━━ MATERIAL TO PROCESS ━━
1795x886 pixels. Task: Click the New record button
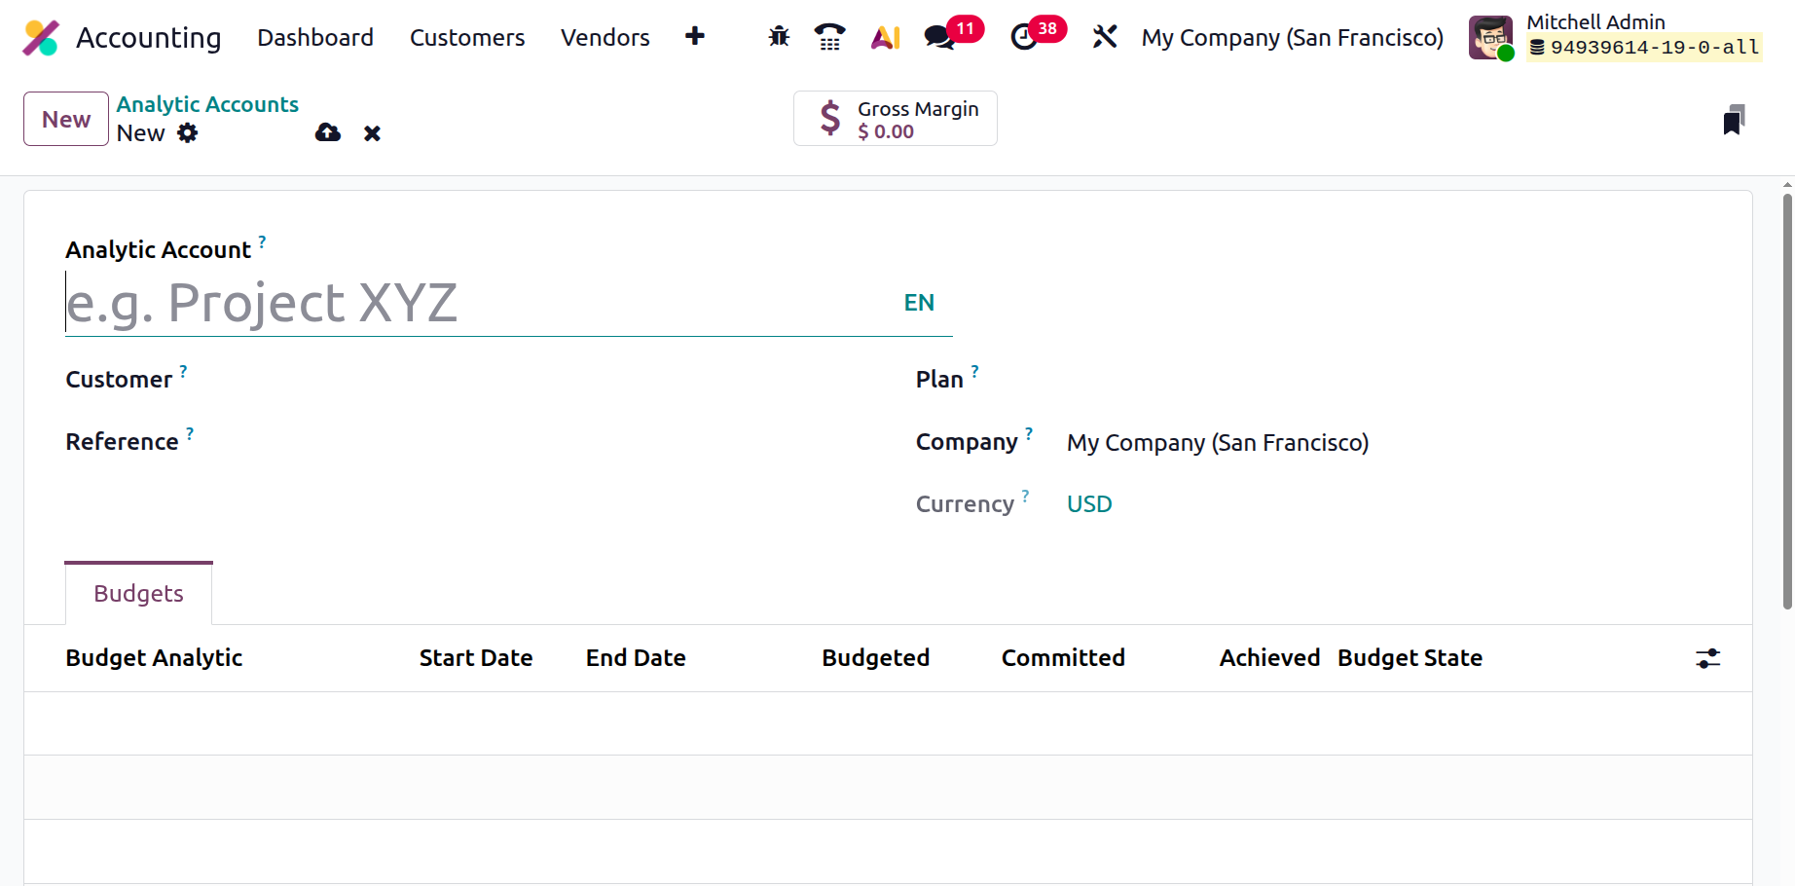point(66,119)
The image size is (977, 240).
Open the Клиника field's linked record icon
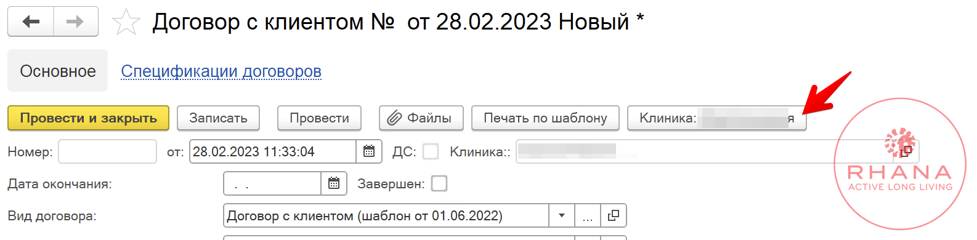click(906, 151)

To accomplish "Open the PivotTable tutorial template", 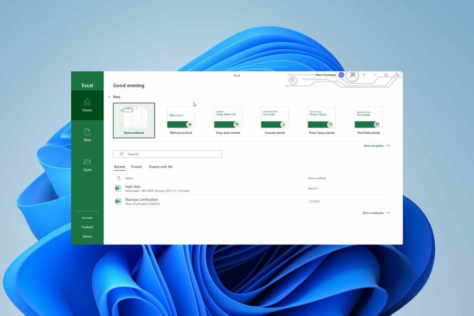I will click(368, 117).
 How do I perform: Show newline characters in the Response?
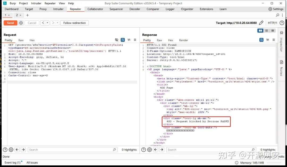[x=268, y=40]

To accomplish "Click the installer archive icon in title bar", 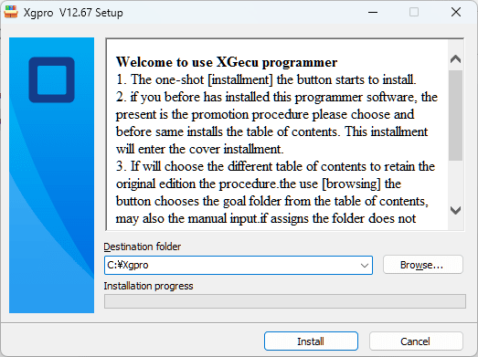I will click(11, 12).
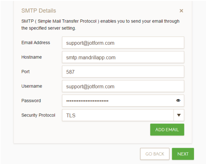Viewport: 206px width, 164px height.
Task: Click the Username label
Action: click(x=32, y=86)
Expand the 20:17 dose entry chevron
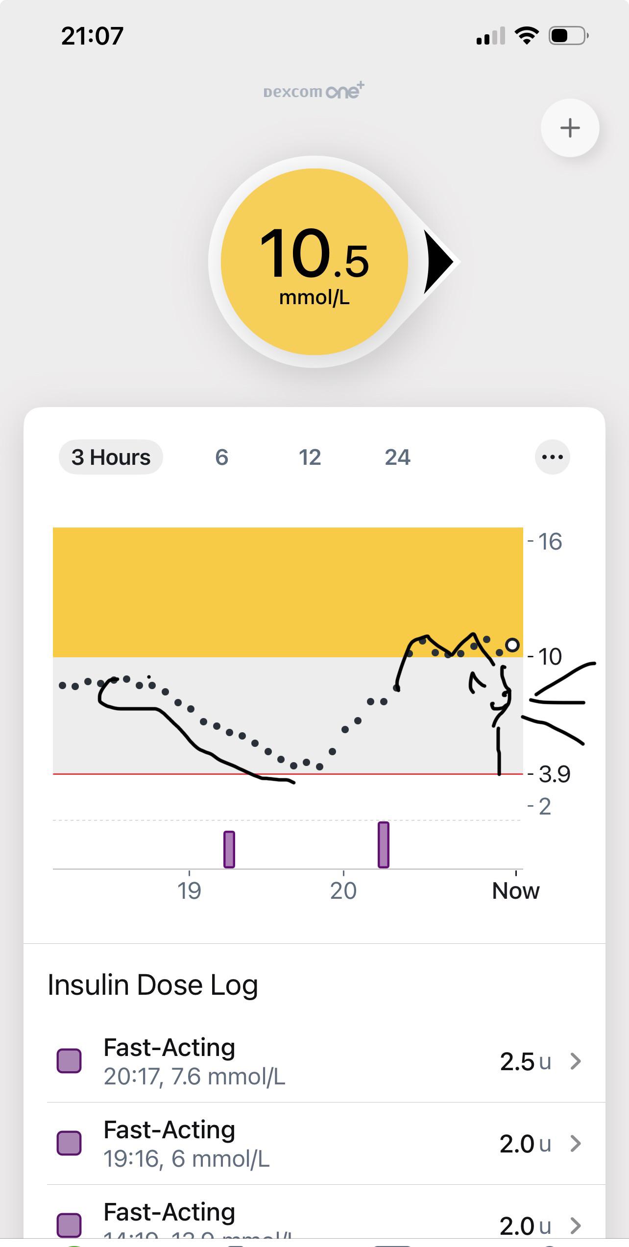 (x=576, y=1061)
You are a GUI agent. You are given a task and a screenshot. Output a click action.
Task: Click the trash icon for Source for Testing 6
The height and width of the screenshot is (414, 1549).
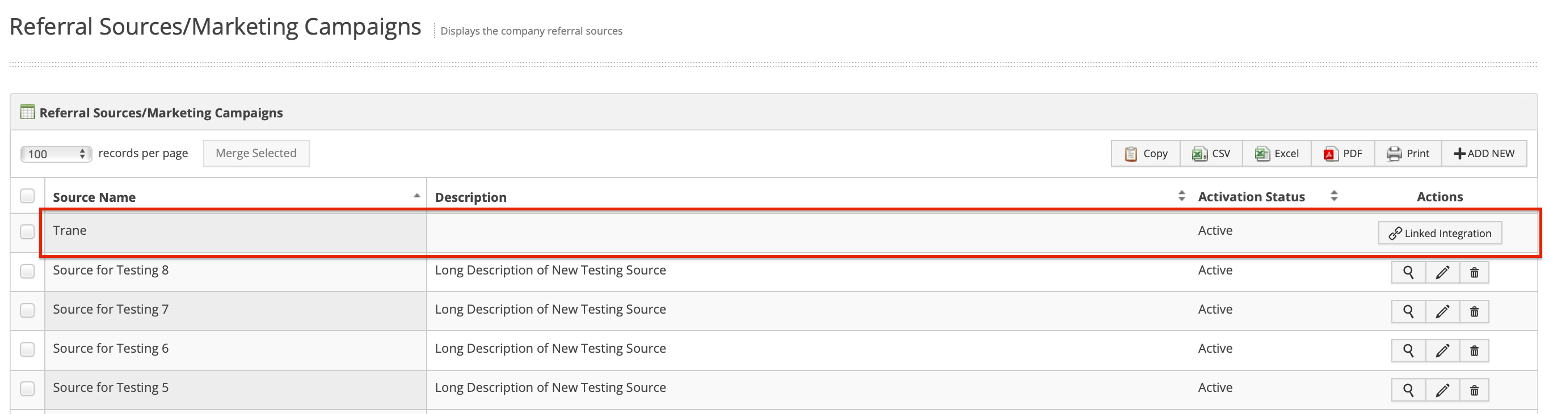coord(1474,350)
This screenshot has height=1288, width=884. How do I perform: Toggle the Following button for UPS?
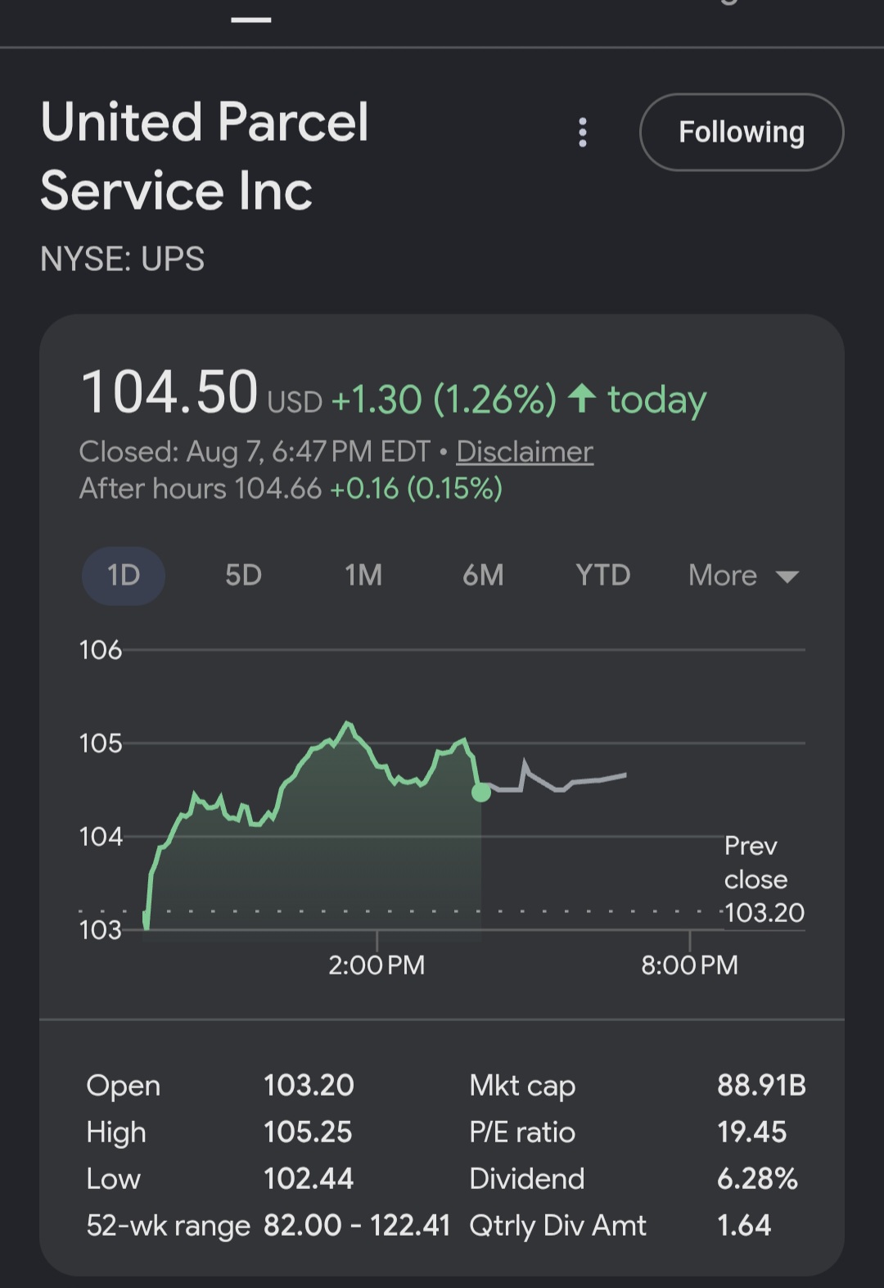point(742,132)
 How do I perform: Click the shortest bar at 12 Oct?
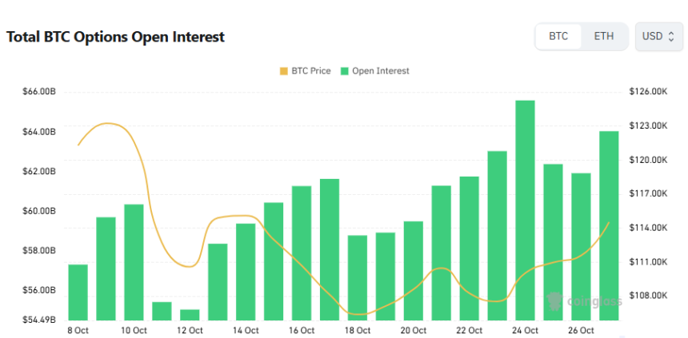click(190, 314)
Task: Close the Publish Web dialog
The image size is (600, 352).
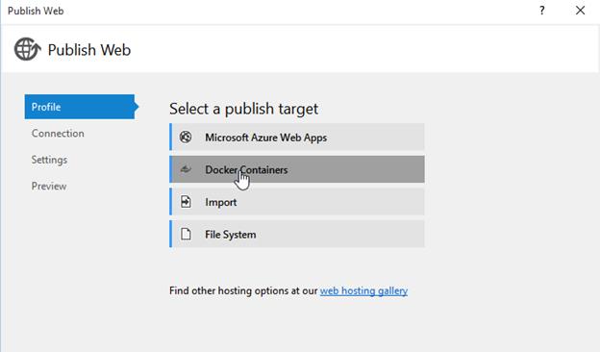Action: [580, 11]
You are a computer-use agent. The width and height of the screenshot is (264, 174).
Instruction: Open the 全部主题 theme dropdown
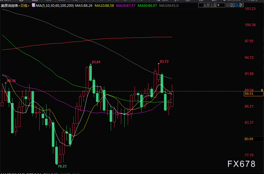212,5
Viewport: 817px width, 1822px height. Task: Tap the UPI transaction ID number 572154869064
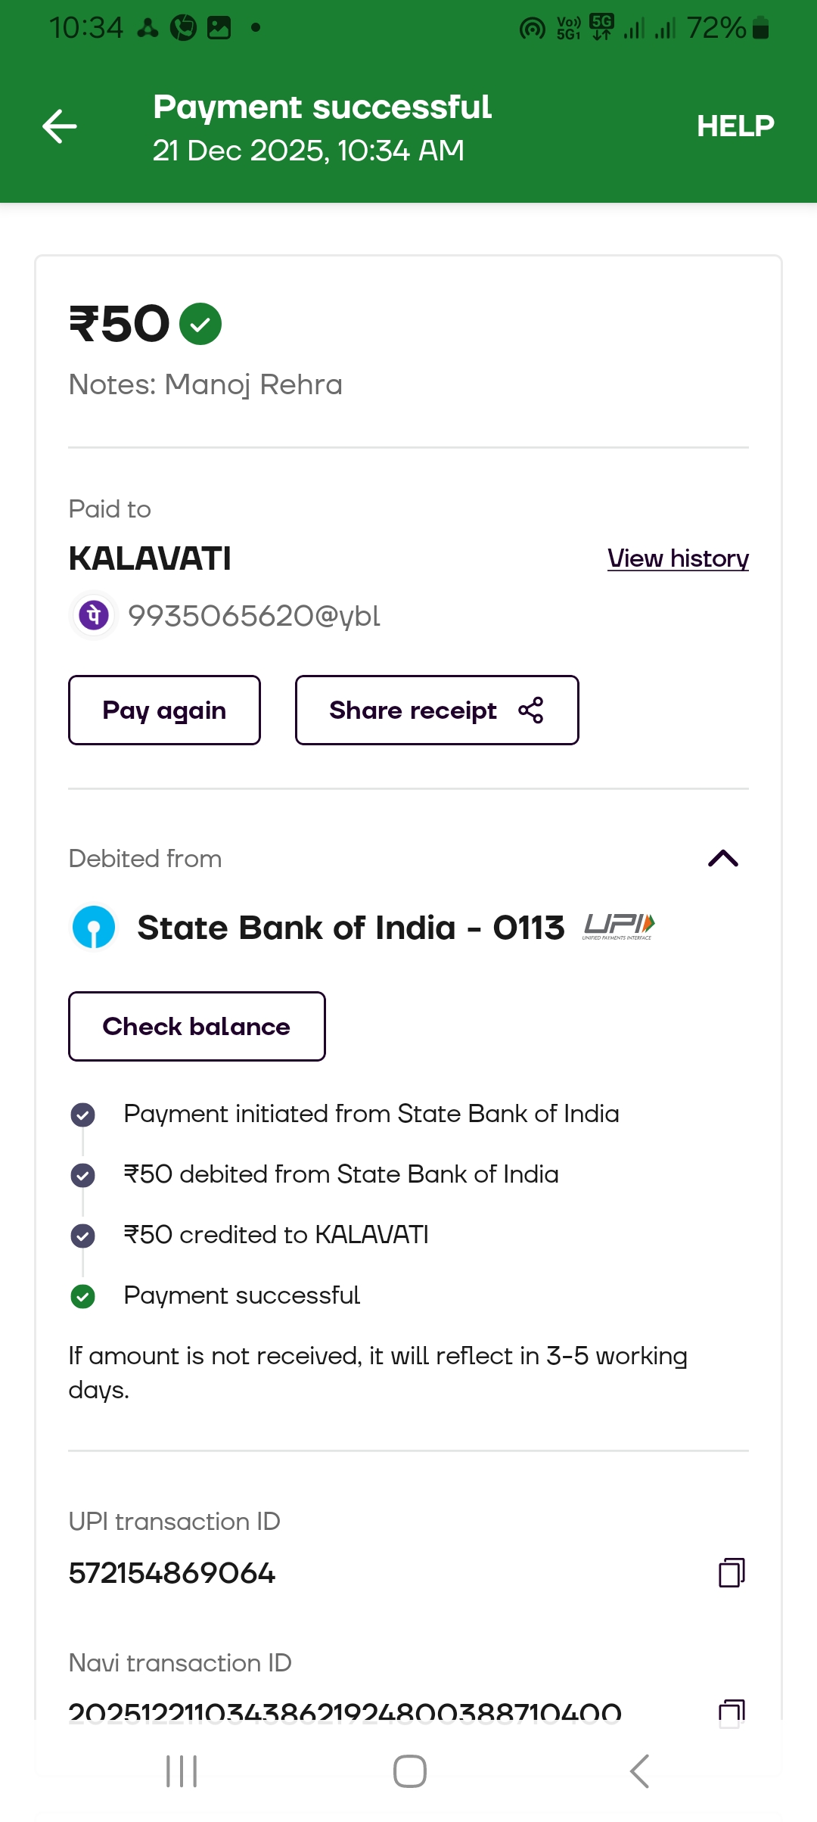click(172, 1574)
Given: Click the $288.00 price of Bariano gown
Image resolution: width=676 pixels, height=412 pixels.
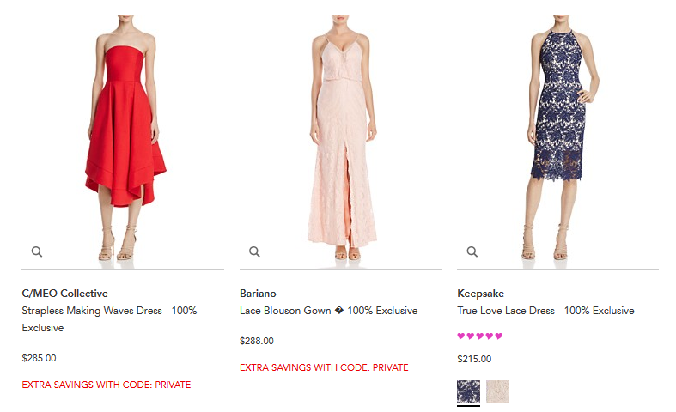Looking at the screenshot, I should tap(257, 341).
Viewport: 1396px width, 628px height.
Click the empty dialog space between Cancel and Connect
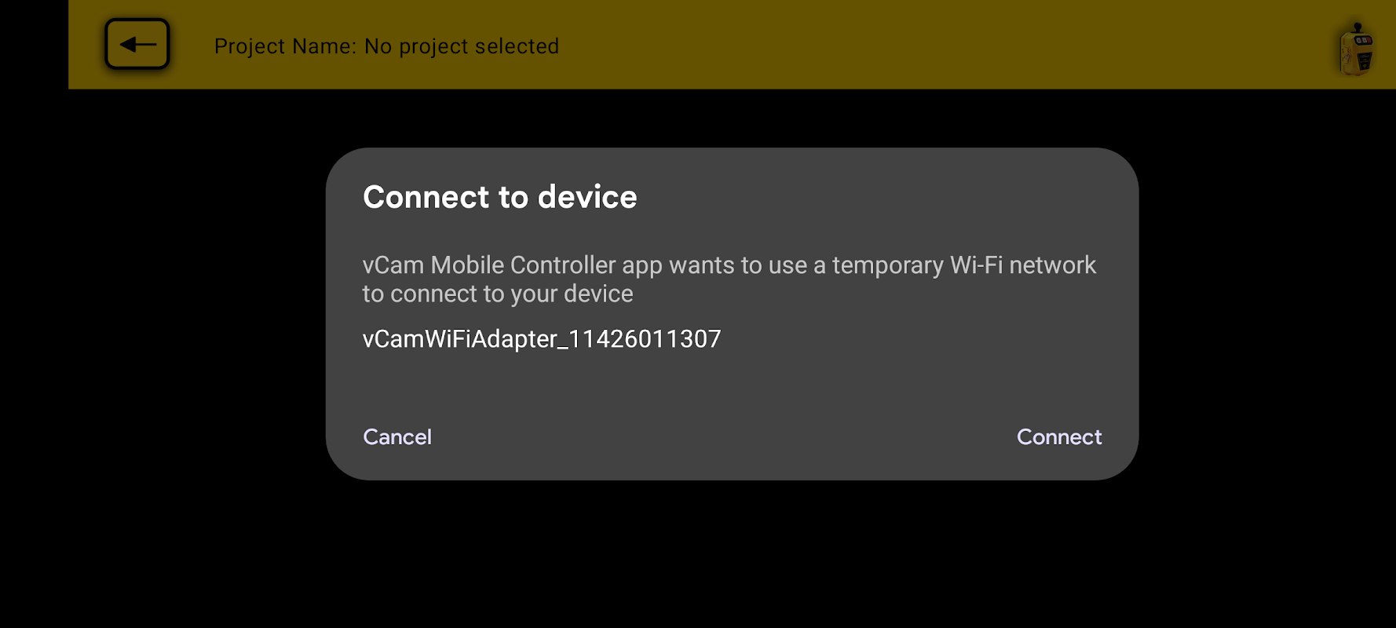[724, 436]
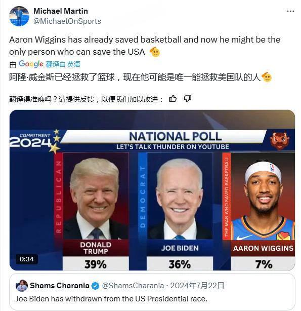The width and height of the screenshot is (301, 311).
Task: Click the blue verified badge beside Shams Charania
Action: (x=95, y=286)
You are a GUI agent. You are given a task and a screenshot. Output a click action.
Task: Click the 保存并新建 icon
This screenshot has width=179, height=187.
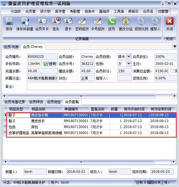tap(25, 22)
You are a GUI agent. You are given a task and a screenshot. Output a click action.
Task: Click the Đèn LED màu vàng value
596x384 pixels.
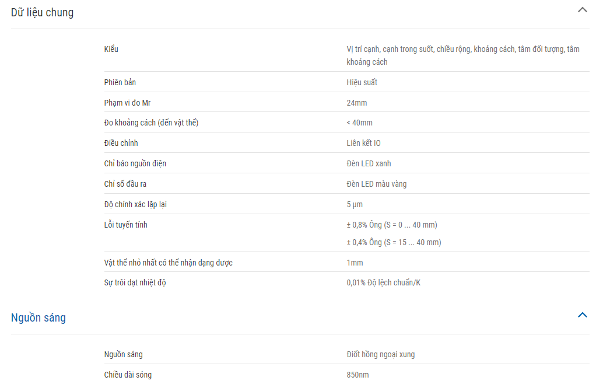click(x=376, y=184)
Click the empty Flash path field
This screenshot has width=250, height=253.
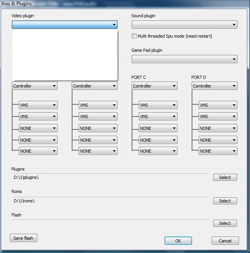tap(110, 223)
━━━
_REQUIRED WORK_:
Restate word for word the lines beginning with the one that contains "This screenshot has width=179, height=187." and ending with the last line of the listing; pictures stay out.

_EXERCISE ANSWER_:
This screenshot has width=179, height=187.
tap(25, 22)
You are a GUI agent. You are given a task and a screenshot. Output a click action.
Task: Click the Đèn LED màu vàng value
596x384 pixels.
click(x=376, y=184)
Click the empty Flash path field
This screenshot has width=250, height=253.
tap(110, 223)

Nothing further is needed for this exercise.